Why Former Dep. Attorney General is wrong on AMERI
IMANI principals have been locked in a debate over the last week with the former Deputy Attorney General (“ex-DAG”) who led the Ghanaian side in the AMERI deal.
Our exchanges with the former Government functionary on Facebook in recent days have however brought us to the sudden realisation that the ex-DAG may be completely confused about certain fundamental aspects of the deal he led.
Aspects so fundamental and elementary as to suggest that he was either woefully let down by his VRA specialist advisors or he failed to heed to their counsel.
Since the best path forward for Ghana is to get him and the former Power Minister to testify on our side, enthusiastically and emphatically, in any mediation or arbitration, to the effect that Ghana was lied to by AMERI regarding the costing of the “balance of plant” work and the derivative calculations for the implied tariff, we are going to add to our list of goals for this our longstanding AMERI advocacy project.
Top of that new list is the need to find more elaborate means to “demonstrate” the deceits this country has endured at the hands of AMERI.
Firstly, let us address the two main defences of the AMERI deal being canvassed by the ex-DAG and his supporters.

### Exercises
a - Please write out the AMERI passage from "Aspects so fundamental" up to and including "and his supporters.".
b - According to the AMERI passage, who led the Ghanaian side in the AMERI deal?
The listing that comes next is separate from the AMERI passage.

### Stored data
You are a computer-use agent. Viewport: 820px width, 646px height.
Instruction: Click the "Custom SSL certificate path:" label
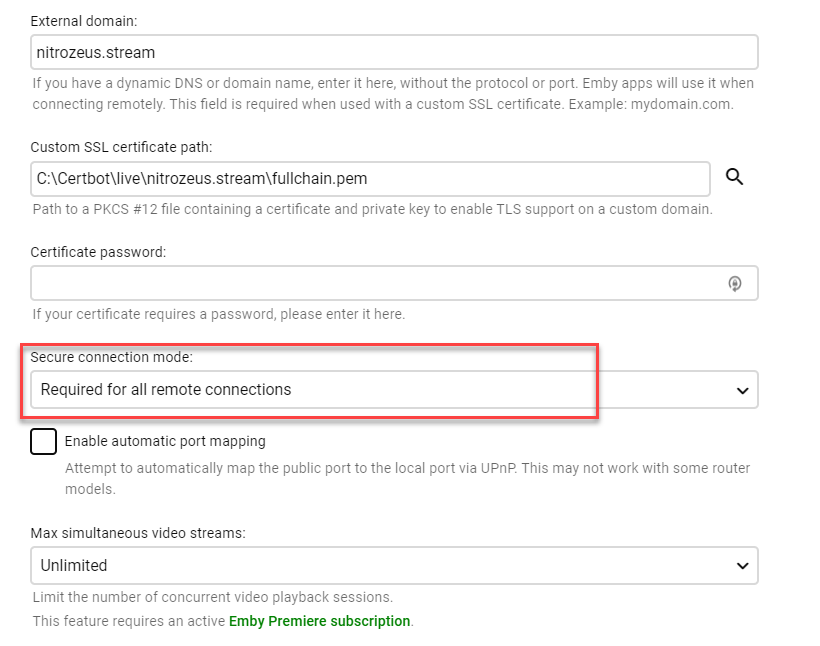[x=121, y=147]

### Solutions to the tasks
a -
Aspects so fundamental and elementary as to suggest that he was either woefully let down by his VRA specialist advisors or he failed to heed to their counsel.
Since the best path forward for Ghana is to get him and the former Power Minister to testify on our side, enthusiastically and emphatically, in any mediation or arbitration, to the effect that Ghana was lied to by AMERI regarding the costing of the “balance of plant” work and the derivative calculations for the implied tariff, we are going to add to our list of goals for this our longstanding AMERI advocacy project.
Top of that new list is the need to find more elaborate means to “demonstrate” the deceits this country has endured at the hands of AMERI.
Firstly, let us address the two main defences of the AMERI deal being canvassed by the ex-DAG and his supporters.

b - The former Deputy Attorney General.